La voûte affichait l’image d’une bibliothèque poussiéreuse et plongée dans la pénombre, renfermant des ouvrages sur les dieux de l’Antiquité et d’autres cultes oubliés — Baal, Ishtar, Osiris…
— Les choses sont bien différentes, aujourd’hui ! Nous sommes dans l’ère moderne.
Dans le ciel apparurent de nouvelles images : des photos de l’espace, des microprocesseurs, des laboratoires, des avions à réaction…
— Nous sommes intellectuellement évolués, nous avons la science et la technologie.

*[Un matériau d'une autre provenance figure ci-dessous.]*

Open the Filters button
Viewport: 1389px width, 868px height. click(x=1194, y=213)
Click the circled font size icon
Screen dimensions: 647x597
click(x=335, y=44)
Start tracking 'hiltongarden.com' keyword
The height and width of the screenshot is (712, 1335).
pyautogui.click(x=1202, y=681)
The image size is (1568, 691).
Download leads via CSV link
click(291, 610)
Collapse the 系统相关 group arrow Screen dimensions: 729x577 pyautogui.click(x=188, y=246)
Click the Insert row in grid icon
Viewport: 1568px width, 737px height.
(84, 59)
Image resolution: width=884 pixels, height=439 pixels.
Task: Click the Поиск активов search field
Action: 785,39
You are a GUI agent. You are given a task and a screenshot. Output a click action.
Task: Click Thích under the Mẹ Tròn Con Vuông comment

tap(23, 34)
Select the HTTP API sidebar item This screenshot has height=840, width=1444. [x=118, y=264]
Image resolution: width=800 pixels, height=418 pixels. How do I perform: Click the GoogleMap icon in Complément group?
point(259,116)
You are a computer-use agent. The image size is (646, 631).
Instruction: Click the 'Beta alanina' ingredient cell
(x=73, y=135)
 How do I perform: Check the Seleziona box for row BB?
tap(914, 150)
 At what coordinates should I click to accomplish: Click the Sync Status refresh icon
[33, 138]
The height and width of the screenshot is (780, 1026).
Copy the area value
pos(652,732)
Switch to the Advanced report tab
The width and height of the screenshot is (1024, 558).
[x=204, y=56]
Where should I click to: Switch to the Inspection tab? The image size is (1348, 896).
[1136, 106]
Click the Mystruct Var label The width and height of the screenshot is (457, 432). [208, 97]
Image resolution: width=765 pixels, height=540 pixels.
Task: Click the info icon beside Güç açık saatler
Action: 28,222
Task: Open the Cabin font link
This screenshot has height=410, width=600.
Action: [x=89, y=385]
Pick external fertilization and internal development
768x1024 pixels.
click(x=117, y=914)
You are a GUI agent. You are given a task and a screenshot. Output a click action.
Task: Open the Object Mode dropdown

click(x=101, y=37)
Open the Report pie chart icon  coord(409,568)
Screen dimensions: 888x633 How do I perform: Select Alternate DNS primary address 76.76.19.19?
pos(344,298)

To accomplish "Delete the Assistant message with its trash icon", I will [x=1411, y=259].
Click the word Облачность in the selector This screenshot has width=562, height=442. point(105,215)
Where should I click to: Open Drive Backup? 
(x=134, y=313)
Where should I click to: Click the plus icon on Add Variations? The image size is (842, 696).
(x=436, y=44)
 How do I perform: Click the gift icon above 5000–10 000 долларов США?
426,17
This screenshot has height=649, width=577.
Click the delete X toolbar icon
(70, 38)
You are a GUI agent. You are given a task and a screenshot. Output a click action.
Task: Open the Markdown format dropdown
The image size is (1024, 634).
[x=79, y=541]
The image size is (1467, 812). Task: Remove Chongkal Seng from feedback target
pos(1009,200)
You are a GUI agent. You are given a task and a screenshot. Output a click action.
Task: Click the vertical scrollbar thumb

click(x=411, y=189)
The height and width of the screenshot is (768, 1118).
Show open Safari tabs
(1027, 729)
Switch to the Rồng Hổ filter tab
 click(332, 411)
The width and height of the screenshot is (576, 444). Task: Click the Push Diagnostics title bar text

Nous ne croyons plus que des forgerons géants sont cachés dans les volcans, ni que les dieux contrôlent les marées et le passage des saisons. Nous sommes bien différents de nos lointains ancêtres, c’est sûr.
Le Langdon allongé dans l’herbe articula en même temps que son double dans le ciel :
— Ah oui ? Vraiment ?…
Puis le Langdon virtuel poursuivit :
— Nous nous considérons comme des êtres modernes et rationnels. Pourtant, nos religions actuelles revendiquent toutes sortes de miracles et de phénomènes surnaturels : des hommes revenant du pays des morts, des vierges enceintes, des dieux en colère répandant des maladies ou provoquant des déluges, la promesse d’une vie après la mort — soit dans la douceur du ciel, soit dans la morsure des flammes.
Tandis que Langdon parlait, au plafond défilaient les images chrétiennes de la résurrection, de l’Immaculée Conception, de l’arche de Noé, du passage de la mer Rouge, du Paradis et de l’Enfer.
— Imaginez la réaction d’historiens et d’anthropologues du futur. Vous ne croyez pas qu’ils se diront que toutes ces croyances religieuses ne sont que des mythes, des récits appartenant à des temps obscurs ? N’auront-ils pas sur nos dieux le même regard que celui que nous avons aujourd’hui sur Zeus ? Nos Évangiles, nos textes sacrés n’iront-ils pas rejoindre les autres cultes sur les rayonnages obscurs de l’Histoire ?
Ces derniers mots planèrent dans l’air. Il y eut un long silence.
Puis, soudain, la voix d’Edmond Kirsch retentit de nouveau :
— Oui, professeur Langdon ! C’est exactement ce qui va se passer ! Les générations futures se demanderont comment une société technologiquement aussi avancée a pu continuer à croire aux mythes de nos religions actuelles.
Dans le ciel, se succédaient en staccato des figures emblématiques : Adam et Ève, une femme en burka, un hindou marchant sur des braises.
— Si ces prochaines générations s’intéressent à nos traditions, reprit Kirsch en baissant le ton, elles seront persuadées que nous étions en pleine ignorance. Elles se moqueront bien de nous et de nos croyances : notre naissance dans un jardin magique, notre créateur exigeant que les femmes soient voilées, la nécessité de brûler son corps pour honorer les dieux.
D’autres images rituelles apparurent, provenant des quatre coins de la planète : exorcismes, baptêmes, flagellations, supplices corporels, sacrifices d’animaux. La série se termina par une vidéo dérangeante. Un hindou secouant un bébé en haut d’une tour avant de le lâcher dans le vide, sur une hauteur de quinze mètres, jusqu’à ce qu’il atterrisse dans une couverture tendue par des villageois en liesse.
Langdon se souvenait de cette pratique en Inde. Les parents espéraient ainsi attirer la faveur des dieux pour leur enfant.
La voix de Kirsch résonna une nouvelle fois dans les ténèbres :
— Comment un esprit moderne, doué d’une telle intelligence analytique, peut-il accepter des croyances religieuses qui ne résisteraient pas au premier examen ?
Au plafond, les étoiles se rallumèrent.
— En fait, la réponse est très simple.
Les constellations se mirent à briller plus fort. Des lignes lumineuses jaillirent, les reliant pour former un réseau scintillant.